I met Helen this week, who came to Hip Stitch for the 1st time with her 1st quilt.
As we talked, I teared up. She worked on the quilt while she was caretaking her father, who was dying.
She would come to his home and sew the blocks together, and it made him happy.
She told me he passed away almost 20 years ago, but she couldn’t until recently take out the quilt top
to finish it without crying and grieving her father.
And then one day she could work on it. And she finished it.
And she felt a bit the joy her father felt about the quilt.

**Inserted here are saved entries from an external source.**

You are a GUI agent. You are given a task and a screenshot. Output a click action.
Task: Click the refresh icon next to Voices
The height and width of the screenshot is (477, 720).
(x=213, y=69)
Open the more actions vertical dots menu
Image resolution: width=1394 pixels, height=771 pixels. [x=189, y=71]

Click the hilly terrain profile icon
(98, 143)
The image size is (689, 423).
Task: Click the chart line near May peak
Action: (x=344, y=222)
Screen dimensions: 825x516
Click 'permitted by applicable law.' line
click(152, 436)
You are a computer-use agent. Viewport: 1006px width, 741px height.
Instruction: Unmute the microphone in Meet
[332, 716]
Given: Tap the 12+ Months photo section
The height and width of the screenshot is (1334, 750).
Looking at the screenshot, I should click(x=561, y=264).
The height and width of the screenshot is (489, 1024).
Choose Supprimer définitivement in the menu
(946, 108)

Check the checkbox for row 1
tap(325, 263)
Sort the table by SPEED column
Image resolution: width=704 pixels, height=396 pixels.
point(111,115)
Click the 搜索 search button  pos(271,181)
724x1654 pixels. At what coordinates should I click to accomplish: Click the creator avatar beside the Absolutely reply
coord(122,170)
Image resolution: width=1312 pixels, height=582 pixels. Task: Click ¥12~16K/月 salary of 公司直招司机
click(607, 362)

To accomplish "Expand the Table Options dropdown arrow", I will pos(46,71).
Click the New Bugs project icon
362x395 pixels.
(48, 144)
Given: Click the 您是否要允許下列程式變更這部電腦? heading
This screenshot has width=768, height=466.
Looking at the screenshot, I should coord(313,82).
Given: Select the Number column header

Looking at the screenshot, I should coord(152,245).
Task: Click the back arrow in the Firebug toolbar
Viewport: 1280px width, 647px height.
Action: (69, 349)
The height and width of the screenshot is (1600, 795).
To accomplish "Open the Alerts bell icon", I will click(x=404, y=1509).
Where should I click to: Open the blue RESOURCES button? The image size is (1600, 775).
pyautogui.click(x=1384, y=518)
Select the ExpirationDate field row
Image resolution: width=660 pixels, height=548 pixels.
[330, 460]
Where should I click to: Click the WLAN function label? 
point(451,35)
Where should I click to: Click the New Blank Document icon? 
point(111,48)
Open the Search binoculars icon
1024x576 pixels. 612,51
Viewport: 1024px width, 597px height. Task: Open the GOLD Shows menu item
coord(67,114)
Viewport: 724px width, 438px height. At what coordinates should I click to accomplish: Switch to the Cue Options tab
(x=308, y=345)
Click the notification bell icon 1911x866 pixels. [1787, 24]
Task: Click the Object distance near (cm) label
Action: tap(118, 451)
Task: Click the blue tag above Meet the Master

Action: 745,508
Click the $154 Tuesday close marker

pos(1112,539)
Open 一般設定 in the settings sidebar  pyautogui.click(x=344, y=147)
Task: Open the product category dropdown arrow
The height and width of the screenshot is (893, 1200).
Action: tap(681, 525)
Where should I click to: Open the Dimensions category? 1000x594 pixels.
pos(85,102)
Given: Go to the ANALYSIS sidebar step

I teared up because memories of the summer of 2016 came flooding back - when I was my mom’s caretaker as she was dying of ovarian cancer. How I’d travel from home to her apartment to work, back and forth, back and forth, back and forth. I had my mom’s train case to carry all my toiletries, and the zipper finally wore out. So that summer, as she slept more and more and I was there just to be in the room with her, I got out her sewing machine and sewed a new train case. And every time I use it, I think of that summer. And the grieving becomes less and less - it never goes away, mind you, but the joy and the good memories become stronger and the tears aren't as frequent.
Why do we create? We create to heal, to make memories, to tell someone we love them, to share our talents and ourselves with others. We create to remember.